### PASSAGE SHOWN

She has been an advocate for her community for over 50 years. Previously, she was the program coordinator for SFDPH’s environmental justice program focusing on environmental health and equity in southeastern San Francisco neighborhoods including Bayview Hunters Point. She has also worked with faculty at University of California, San Francisco for over a decade on transforming the university from a citadel to a neighbor.

Martha Ryan -Executive Director, Homeless Prenatal

Martha Ryan, NP, MPH, is the Founder and Executive Director of the Homeless Prenatal Program (HPP). In 1989 Martha Ryan founded the program to provide prenatal care for homeless women living in an emergency family shelter in San Francisco. Today the HPP provides a continuum of care for homeless and poor families through comprehensive support services and an on-site childcare center. In 16 years the HPP has grown from serving 72 pregnant women with a part-time staff of three and an annual budget of $52,000 to serving 2,000 families with a staff of 41 (more than half of whom are former clients) and an annual budget of $2.9 million. Ryan holds an M.P.H., Maternal and Child Health, from the University of California, Berkeley and a B.A. in Modern Languages from the University of San Francisco. She has received numerous honors for her work including an honorary doctorate from University of San Francisco, a CNN Hero Award, a James Irvine Foundation Leadership Award, the Robert Wood Johnson Foundation’s Community Health Leadership Award and the San Francisco Foundation’s Community Leadership Award.

Keith Seidel- Medical Director, Southeast Health Center

Keith W. Seidel is the he is the medical director at Southeast Health Center in San Francisco. He received his MD from University of Illinoi and trained at UCSF for his residency. He worked 4 years on the Navajo reservation and 8 years in London, England experiencing different systems of care.

### INPUT DATA
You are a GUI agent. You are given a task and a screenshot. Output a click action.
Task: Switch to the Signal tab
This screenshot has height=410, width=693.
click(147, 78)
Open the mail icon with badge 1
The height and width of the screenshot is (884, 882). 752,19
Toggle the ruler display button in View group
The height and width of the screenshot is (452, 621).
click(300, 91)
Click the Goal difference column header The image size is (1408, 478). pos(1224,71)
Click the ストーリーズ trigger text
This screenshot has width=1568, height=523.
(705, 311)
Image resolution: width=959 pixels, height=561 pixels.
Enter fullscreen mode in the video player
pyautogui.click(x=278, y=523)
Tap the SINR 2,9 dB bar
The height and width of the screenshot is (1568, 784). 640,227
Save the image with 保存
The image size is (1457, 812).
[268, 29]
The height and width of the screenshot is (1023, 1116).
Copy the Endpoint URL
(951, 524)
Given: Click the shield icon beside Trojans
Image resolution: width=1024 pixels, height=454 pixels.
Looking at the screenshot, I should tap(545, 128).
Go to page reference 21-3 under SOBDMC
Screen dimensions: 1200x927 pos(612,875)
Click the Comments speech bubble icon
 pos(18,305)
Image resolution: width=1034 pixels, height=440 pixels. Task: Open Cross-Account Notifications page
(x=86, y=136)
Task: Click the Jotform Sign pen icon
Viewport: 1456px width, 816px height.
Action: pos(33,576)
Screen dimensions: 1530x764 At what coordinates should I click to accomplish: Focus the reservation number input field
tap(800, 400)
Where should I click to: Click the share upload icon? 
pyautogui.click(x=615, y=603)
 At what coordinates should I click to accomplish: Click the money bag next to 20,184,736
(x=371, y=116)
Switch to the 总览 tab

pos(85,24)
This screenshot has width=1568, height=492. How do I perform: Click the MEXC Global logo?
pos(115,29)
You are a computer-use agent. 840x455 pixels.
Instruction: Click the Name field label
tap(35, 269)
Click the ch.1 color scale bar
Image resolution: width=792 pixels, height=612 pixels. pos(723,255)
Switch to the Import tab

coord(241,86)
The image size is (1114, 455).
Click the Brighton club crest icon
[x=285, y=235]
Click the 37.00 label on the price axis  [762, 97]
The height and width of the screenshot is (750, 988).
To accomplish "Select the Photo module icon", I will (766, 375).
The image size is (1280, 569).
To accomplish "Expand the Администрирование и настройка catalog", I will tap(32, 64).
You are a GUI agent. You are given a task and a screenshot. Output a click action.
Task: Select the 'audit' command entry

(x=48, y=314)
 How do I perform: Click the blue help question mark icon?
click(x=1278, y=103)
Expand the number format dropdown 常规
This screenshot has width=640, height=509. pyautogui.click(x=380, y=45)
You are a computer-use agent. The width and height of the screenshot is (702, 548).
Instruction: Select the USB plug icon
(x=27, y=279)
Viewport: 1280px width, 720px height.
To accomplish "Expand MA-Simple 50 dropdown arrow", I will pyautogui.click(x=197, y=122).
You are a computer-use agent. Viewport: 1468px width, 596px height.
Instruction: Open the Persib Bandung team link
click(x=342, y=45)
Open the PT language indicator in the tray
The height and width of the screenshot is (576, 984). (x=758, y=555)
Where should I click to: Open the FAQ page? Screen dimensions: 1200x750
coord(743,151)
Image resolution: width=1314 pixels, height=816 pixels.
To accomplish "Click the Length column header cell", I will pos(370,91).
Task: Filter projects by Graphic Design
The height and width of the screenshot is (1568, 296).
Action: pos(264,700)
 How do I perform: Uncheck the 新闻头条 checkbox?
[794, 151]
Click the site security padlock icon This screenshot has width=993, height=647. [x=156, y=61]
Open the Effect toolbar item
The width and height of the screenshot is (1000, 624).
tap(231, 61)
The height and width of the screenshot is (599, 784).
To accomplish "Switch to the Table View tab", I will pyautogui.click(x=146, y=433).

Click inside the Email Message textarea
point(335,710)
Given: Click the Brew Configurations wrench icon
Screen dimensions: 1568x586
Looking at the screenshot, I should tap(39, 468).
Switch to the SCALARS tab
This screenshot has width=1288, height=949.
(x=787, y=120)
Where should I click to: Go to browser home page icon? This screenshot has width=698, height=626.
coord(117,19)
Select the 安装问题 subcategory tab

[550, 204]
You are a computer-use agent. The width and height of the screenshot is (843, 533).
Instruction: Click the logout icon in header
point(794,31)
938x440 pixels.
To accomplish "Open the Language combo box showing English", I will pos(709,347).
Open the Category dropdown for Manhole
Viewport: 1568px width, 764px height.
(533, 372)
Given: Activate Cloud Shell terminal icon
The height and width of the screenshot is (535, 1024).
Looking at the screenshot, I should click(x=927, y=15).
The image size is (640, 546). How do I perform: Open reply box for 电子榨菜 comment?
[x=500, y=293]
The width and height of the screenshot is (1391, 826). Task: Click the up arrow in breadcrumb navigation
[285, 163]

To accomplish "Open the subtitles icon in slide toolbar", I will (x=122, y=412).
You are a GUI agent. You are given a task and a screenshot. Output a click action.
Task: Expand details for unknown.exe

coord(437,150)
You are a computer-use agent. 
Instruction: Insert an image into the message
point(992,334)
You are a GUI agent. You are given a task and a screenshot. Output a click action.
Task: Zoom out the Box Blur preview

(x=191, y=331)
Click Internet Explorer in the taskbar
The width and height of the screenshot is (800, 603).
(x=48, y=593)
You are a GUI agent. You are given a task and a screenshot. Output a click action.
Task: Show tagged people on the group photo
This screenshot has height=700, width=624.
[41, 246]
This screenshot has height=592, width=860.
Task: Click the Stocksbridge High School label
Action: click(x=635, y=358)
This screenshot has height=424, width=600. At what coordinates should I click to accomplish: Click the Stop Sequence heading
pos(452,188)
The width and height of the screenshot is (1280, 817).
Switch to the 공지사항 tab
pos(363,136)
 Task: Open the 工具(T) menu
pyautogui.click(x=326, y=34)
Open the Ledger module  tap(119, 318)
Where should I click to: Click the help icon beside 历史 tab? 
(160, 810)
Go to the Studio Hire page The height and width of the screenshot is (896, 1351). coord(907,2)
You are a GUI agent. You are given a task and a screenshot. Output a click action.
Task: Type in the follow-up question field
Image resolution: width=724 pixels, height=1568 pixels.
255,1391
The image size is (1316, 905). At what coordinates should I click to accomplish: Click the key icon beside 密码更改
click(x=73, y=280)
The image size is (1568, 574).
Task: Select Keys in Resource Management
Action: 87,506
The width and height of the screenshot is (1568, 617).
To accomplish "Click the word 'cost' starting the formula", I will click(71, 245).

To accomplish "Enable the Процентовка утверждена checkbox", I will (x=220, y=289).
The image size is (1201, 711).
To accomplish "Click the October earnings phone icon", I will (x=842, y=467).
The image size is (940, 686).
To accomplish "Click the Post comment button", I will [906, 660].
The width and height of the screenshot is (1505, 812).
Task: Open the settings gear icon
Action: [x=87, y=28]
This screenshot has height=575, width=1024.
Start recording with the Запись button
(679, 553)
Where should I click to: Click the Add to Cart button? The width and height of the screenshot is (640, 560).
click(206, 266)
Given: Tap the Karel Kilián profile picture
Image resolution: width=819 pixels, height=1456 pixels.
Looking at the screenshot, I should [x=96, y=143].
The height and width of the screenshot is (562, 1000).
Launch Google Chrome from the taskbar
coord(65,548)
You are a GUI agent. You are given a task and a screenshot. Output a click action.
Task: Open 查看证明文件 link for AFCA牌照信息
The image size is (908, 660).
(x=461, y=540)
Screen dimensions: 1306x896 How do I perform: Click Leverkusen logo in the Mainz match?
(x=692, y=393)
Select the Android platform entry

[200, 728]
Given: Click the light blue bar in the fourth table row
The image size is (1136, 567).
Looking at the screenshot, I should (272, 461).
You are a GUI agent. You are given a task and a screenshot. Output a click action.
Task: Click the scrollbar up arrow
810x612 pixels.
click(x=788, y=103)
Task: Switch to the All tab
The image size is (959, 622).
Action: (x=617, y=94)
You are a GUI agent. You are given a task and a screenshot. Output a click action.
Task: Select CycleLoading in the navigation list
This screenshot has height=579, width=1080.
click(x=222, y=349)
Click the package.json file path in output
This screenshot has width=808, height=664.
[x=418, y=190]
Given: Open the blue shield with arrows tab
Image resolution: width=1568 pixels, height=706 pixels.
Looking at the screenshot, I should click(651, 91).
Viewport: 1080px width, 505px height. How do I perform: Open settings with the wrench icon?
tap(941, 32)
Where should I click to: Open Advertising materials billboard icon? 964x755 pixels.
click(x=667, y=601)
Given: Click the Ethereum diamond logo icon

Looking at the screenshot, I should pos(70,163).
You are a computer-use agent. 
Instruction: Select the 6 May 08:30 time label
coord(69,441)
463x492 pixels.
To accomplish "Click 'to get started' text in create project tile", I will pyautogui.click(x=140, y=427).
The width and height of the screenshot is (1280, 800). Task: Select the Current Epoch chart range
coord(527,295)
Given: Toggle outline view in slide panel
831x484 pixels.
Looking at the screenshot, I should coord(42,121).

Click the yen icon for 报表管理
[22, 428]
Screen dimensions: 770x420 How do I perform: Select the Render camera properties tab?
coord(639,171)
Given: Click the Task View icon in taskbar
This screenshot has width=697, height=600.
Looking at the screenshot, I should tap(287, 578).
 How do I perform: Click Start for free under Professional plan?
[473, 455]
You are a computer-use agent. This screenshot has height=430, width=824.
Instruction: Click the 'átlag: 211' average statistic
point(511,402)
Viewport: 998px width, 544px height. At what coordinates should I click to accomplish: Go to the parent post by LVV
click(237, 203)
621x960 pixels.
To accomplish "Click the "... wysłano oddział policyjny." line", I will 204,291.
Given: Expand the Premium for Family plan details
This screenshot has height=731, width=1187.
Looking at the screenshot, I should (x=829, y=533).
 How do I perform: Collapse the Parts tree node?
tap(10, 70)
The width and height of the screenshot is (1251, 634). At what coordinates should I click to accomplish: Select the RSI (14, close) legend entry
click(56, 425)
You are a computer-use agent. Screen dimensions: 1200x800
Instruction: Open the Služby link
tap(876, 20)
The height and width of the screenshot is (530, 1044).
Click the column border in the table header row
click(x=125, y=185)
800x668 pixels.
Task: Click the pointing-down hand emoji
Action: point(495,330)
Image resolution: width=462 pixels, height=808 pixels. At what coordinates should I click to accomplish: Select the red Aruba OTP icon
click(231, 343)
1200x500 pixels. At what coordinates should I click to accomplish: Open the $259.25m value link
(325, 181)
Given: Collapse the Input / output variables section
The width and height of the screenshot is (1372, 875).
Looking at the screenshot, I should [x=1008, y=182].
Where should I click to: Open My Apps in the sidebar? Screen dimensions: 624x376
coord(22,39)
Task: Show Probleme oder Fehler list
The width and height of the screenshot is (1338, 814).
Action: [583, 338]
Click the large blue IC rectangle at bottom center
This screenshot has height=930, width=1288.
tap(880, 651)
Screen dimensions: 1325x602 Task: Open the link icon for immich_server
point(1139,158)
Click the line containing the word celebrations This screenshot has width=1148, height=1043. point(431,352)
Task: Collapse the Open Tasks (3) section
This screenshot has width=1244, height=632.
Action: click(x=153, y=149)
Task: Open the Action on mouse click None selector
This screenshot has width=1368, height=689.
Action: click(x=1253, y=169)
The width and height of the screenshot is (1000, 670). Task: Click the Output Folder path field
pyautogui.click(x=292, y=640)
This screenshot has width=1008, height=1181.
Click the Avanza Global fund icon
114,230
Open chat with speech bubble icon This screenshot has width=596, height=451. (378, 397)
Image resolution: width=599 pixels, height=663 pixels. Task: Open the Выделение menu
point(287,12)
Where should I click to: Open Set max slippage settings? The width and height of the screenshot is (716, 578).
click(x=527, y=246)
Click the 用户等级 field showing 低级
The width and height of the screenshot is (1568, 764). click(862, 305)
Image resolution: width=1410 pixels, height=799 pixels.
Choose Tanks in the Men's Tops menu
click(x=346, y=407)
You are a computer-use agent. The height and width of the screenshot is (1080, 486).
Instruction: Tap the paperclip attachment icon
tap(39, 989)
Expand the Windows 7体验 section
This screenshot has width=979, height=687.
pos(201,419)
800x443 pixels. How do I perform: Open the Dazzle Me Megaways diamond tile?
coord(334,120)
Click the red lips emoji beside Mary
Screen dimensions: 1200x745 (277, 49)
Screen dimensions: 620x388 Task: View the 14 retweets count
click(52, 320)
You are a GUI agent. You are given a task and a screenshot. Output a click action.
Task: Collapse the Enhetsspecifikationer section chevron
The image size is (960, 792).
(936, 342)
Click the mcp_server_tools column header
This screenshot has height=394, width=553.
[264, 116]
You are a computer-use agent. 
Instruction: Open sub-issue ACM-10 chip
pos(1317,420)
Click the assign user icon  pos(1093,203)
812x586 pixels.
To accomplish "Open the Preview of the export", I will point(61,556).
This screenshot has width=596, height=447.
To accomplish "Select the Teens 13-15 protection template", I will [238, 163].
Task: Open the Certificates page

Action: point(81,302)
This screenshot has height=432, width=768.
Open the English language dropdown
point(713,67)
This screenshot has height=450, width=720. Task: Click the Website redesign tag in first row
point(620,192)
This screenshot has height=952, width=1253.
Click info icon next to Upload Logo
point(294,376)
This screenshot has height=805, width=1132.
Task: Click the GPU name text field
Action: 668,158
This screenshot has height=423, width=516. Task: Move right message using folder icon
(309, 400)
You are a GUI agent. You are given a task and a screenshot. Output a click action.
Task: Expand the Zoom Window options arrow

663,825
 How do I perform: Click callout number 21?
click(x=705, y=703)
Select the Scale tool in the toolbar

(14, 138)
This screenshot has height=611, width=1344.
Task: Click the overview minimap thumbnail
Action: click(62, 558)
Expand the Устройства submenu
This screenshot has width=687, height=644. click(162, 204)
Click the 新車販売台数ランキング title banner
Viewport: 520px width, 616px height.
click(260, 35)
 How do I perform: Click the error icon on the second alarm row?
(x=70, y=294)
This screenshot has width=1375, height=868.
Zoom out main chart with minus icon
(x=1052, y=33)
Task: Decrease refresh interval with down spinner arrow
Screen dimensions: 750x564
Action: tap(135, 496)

### DIRECTIONS
1. In the biographies, in what year did Martha Ryan found the Homeless Prenatal Program?
2. Translate this sentence from the biographies into Spanish: "Today the HPP provides a continuum of care for homeless and poor families through comprehensive support services and an on-site childcare center."

### RESPONSES
1. 1989

2. Hoy, el HPP ofrece una atención continua a familias sin hogar y pobres mediante servicios de apoyo integrales y una guardería en sus propias instalaciones.